But let's put that aside and accept that "C86" has nothing to do with NME or even the C86 cassette anymore.
There was the CD86 from a year or two ago that more or less did the same thing. If this is supposed to supplement that by reviewing the situation from a year later, then they haven't put much thought into it. Some of them ("Poised Over The Pause Button", "Pristine Christine", "I Could Be in Heaven", "Franz Hals", "Ask Johnny Dee", "Golden Shower" others) already appeared on CD86. Others, eg. The Bachelor Pad song are b-sides of songs from CD86 so where is the supposed progression.
I don't have any problem with endless genre comps but c'mon, you have to find new tracks and preferably stuff that fits the concept of the comp.
― everything, Wednesday, 10 February 2016 21:51 (eight years ago) link
it doesn't cover what the NME was going on about in '87 in any kind of comprehensive way.
exactly my point.
as proven by :
http://www.nme.com/bestalbumsandtracksoftheyear/1987
in 1987 the nme was my fucking bible for music with beats and noise, and this compilation is the worst kind of revisionism.
― mark e, Wednesday, 10 February 2016 22:09 (eight years ago) link
Revisionism is right. It's telling that they have picked more retro songs from bands that were moving from indie to beats that year. ie. "Sweet Sweet Pie" instead of something from "Box Frenzy", or "Young Till Yesterday" rather than "Christopher Mayhew Says". Even "Hang Ten!" (1986) rather than the more sophisticated "Head Gone Astray". Or the Mackenzies "New Breed" rather than the much more futuristic "Mealy Mouths" from the same year (1986 btw so fuck this concept we invented for the comp).

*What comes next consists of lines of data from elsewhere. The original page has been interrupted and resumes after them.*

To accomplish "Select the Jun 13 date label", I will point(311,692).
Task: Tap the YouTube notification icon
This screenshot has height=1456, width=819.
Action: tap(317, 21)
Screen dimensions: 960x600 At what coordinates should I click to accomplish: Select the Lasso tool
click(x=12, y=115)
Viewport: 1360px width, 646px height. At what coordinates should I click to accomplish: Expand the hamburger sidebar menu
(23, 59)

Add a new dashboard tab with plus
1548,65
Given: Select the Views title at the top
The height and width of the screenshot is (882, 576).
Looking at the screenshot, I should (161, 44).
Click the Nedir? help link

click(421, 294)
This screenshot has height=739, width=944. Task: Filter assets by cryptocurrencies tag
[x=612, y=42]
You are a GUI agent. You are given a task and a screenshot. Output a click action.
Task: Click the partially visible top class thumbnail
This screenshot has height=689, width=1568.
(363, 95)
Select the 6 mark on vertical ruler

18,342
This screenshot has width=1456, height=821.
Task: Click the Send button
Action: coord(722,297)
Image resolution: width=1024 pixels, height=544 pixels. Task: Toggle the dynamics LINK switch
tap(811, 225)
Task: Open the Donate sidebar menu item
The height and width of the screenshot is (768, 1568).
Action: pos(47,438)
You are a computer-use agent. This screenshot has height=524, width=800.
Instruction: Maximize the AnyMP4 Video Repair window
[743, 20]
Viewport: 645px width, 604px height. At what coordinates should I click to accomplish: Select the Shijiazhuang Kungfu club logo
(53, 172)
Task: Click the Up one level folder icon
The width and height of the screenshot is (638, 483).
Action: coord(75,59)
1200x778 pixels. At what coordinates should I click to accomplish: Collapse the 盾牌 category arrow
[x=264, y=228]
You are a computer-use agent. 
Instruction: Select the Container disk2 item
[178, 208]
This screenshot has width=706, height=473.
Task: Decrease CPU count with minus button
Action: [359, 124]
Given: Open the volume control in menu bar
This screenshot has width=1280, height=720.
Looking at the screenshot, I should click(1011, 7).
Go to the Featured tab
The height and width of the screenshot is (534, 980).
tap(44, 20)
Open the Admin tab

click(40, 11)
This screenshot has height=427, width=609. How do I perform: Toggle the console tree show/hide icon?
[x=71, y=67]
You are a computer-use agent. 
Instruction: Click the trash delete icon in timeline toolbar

Fact is the likes of the Shamen or PWEI would have gone nowhere if they had continued doing indie/60s/punk influenced stuff and they had few fans till they switched that up. Everyone, especially the NME, knew that style was moribund.
You could pick holes in this all day.
― everything, Wednesday, 10 February 2016 22:31 (eight years ago) link
Still a great jam:
https://www.youtube.com/watch?v=37TO9Dmaoz0
― everything, Wednesday, 10 February 2016 22:42 (eight years ago) link
Jesus Christ Almighty, wtf?!?!?
By the way, re-reading this thread:
it was an artificial attempt to mimic the 1981 NME/Rough Trade cassette - which was borne out of a real movement
What movement were Robert Wyatt, Linx and Cabaret Voltaire (to name but three) a part of?
― Demeraray & Essequebo (Tom D.), Wednesday, 10 February 2016 23:00 (eight years ago) link
Don't agree with that post in any way but think it's refering to DIY cassette culture - the C81 cassette as a product, rather than it's contents?
― everything, Wednesday, 10 February 2016 23:12 (eight years ago) link
now, if they had included the baby amphetamine 12", then maybe, just maybe i would have been interested.
― mark e, Wednesday, 10 February 2016 23:16 (eight years ago) link
nme vs 1987 summed up here :
http://www.creation-records.com/classic-interviews1-baby-amphetamine/
― mark e, Wednesday, 10 February 2016 23:17 (eight years ago) link
Oh right, well in that case maybe the Door and the Window or 49 Americans (or whoever) should have taken preference over James Blood Ulmer. As far as I can see, the movement in question seemed to be the movement of artists involved with Rough Trade in some capacity or other.
― Demeraray & Essequebo (Tom D.), Wednesday, 10 February 2016 23:19 (eight years ago) link
haha-yeah. Particularly since Linx and the Specials were replaced by Panther Burns and TV Personalities in the reissue.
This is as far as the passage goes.